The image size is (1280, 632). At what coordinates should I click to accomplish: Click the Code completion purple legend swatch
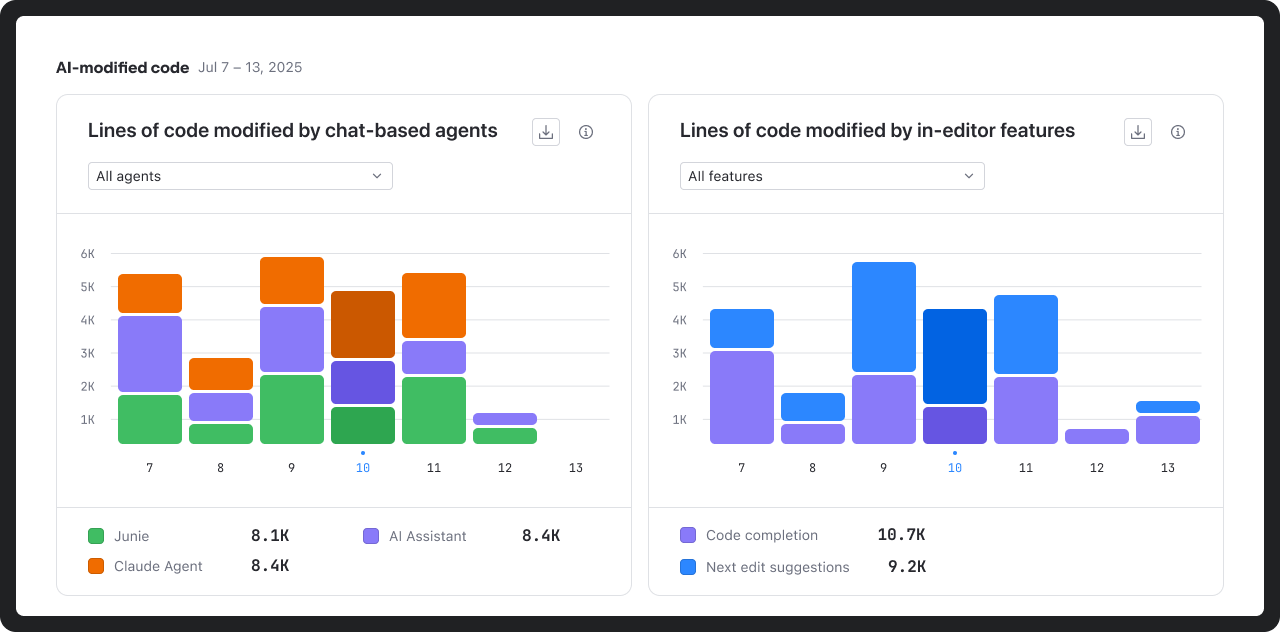[688, 535]
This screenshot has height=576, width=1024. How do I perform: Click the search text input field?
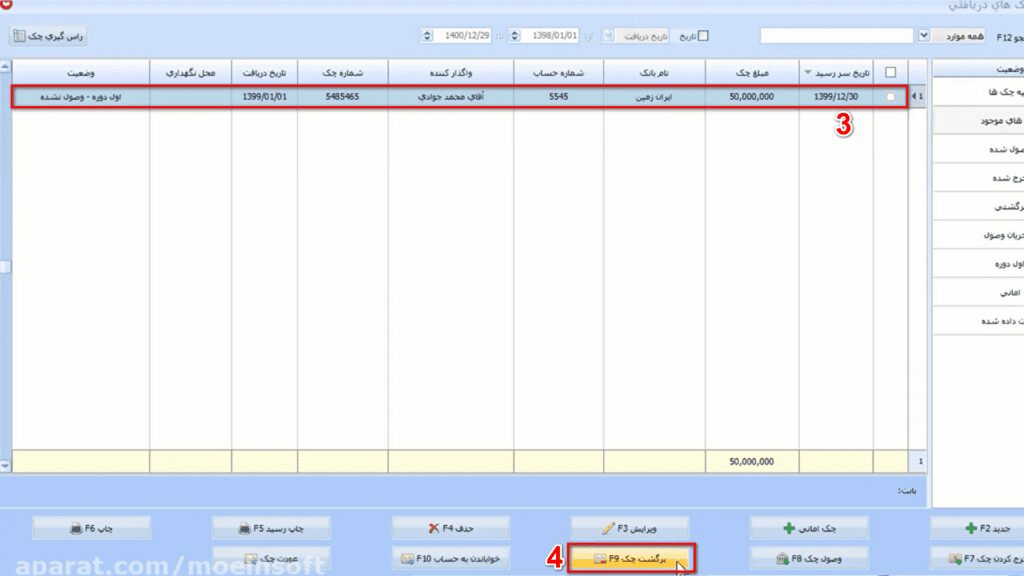(837, 36)

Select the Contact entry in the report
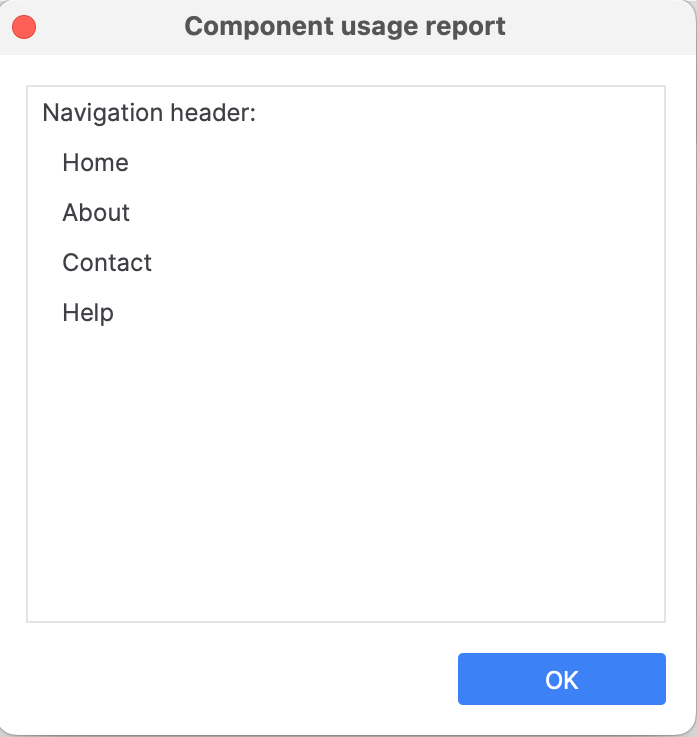click(107, 262)
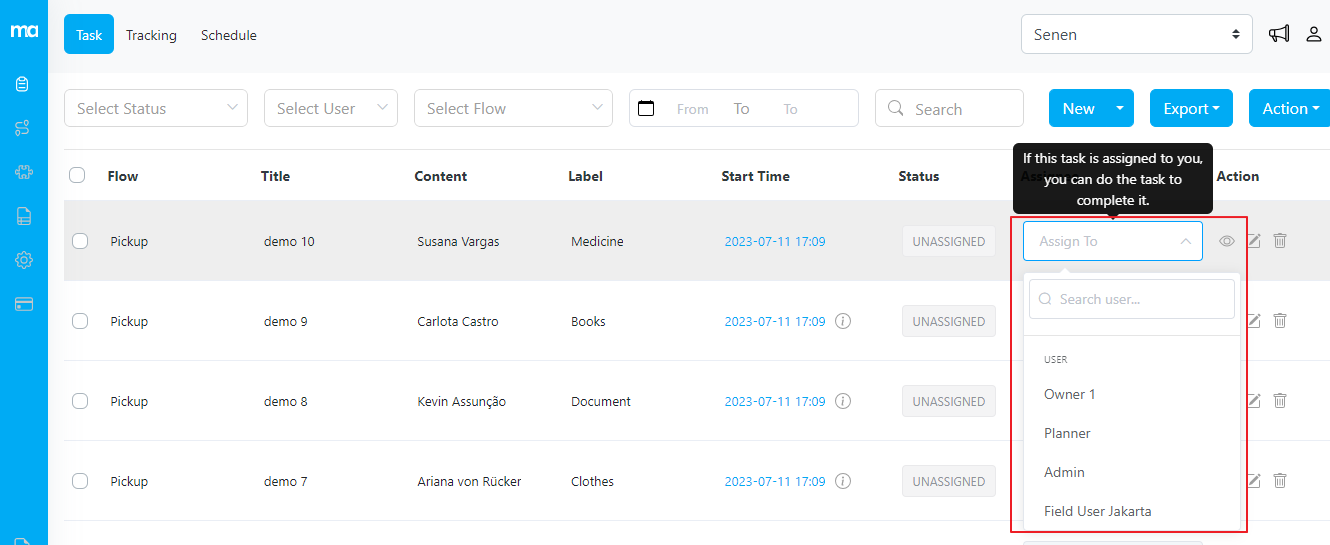Click the credit card billing icon
1330x545 pixels.
pos(23,304)
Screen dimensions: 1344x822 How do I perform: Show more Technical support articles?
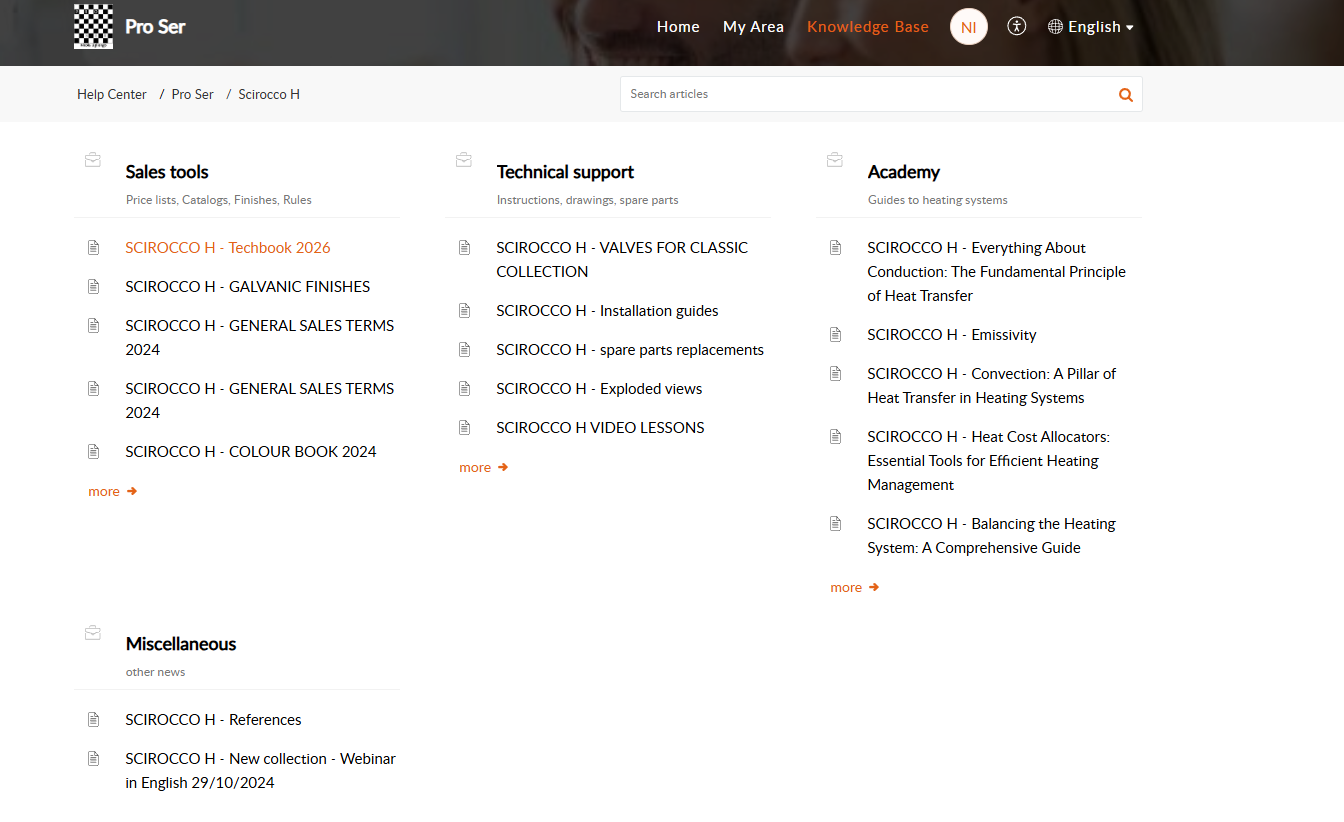[x=483, y=468]
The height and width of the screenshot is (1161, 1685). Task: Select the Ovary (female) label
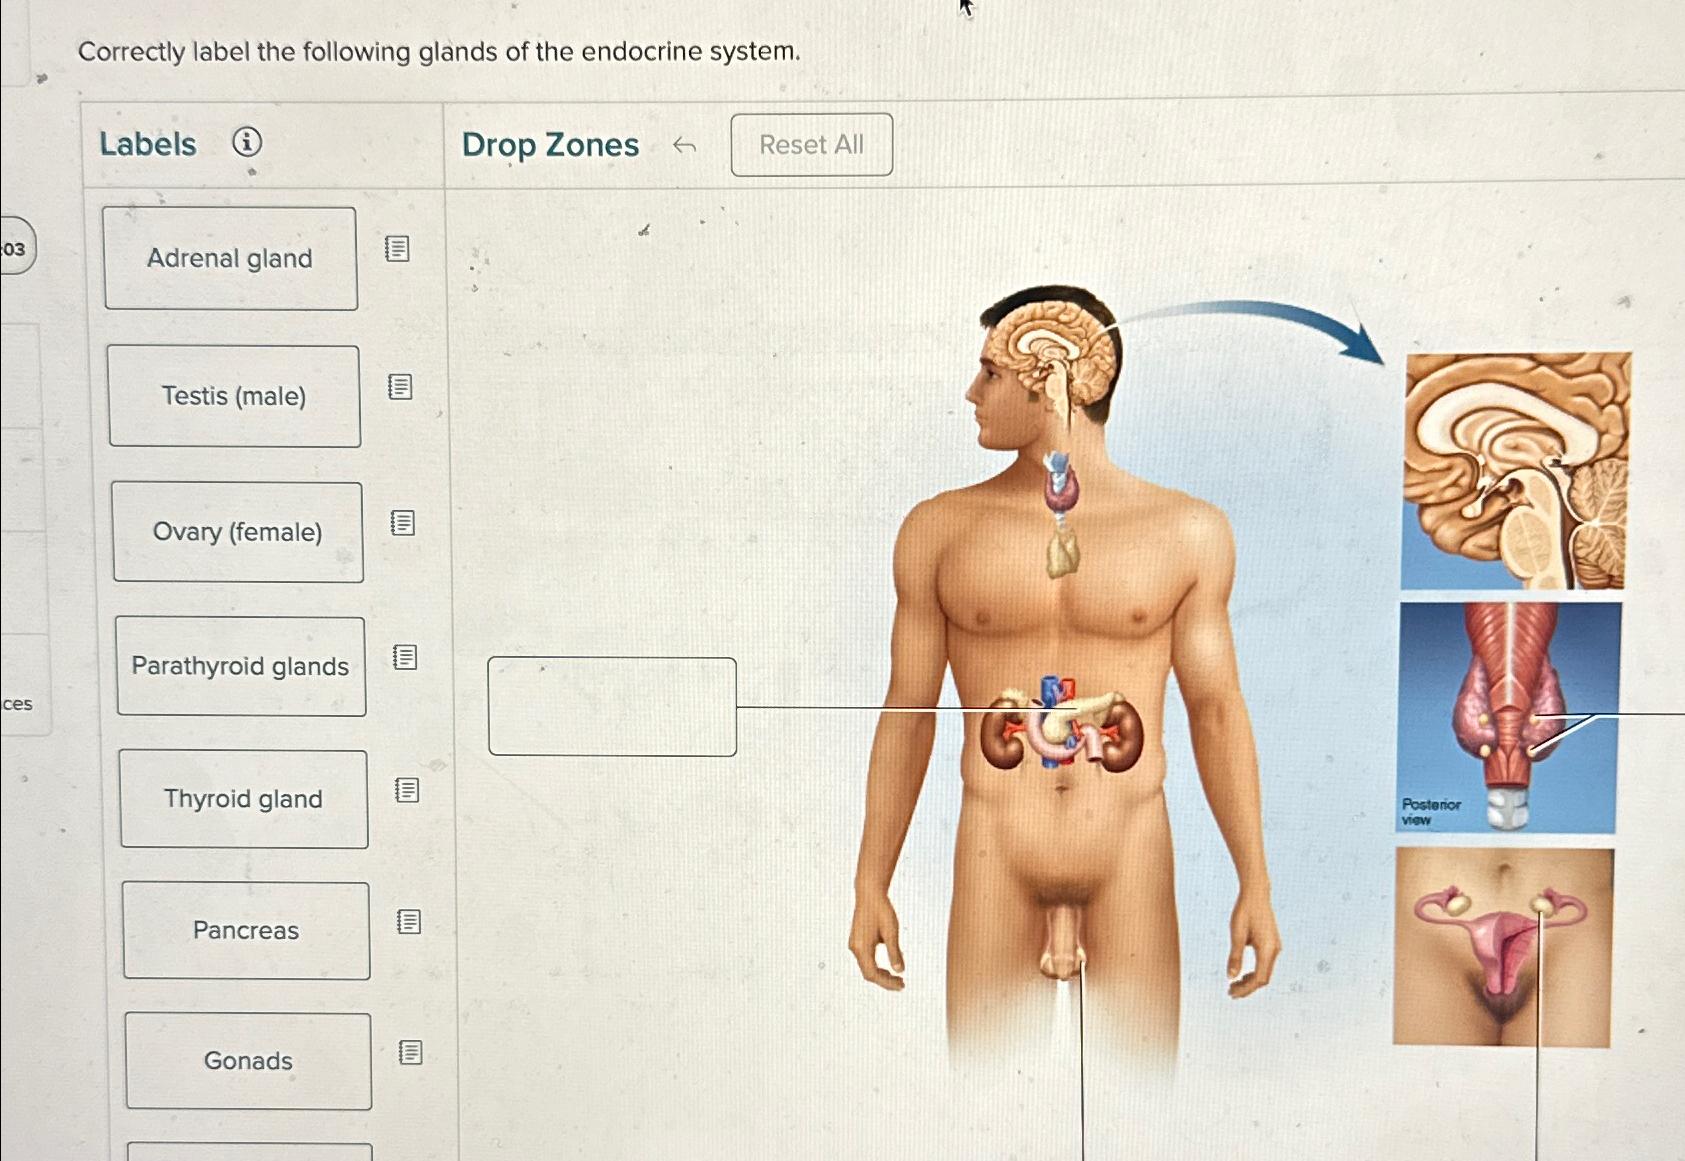238,532
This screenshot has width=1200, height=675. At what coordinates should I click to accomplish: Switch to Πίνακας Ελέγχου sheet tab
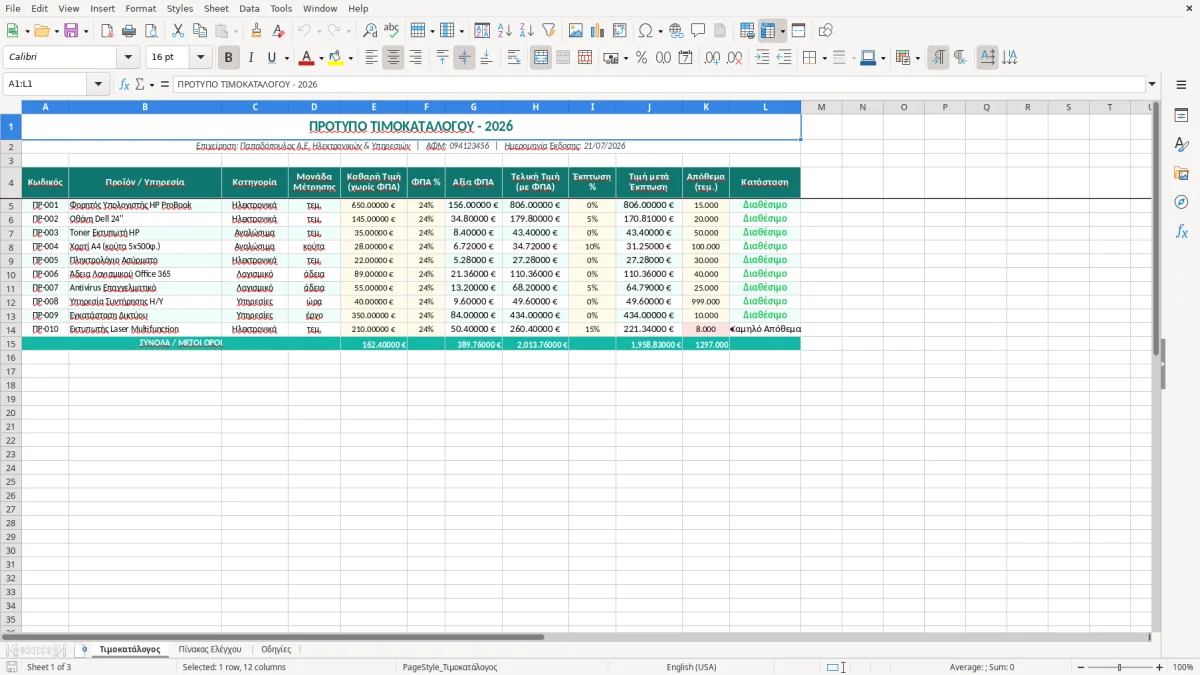[210, 649]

----

No picture belongs in the answer, but every word of the records above does, exactly as given.

The image size is (1280, 632). At what coordinates should I click to accomplish: Click the Code completion purple legend swatch
[688, 535]
This screenshot has height=576, width=1024. How do I perform: Click the search text input field?
(837, 36)

Select the Contact entry in the report
click(107, 262)
Click the credit card billing icon
1330x545 pixels.
pos(23,304)
Screen dimensions: 1344x822 How do I perform: Show more Technical support articles?
[x=483, y=468]
The height and width of the screenshot is (1161, 1685). Task: Select the Ovary (female) label
238,532
This screenshot has width=1200, height=675. At what coordinates should I click to accomplish: Switch to Πίνακας Ελέγχου sheet tab
[210, 649]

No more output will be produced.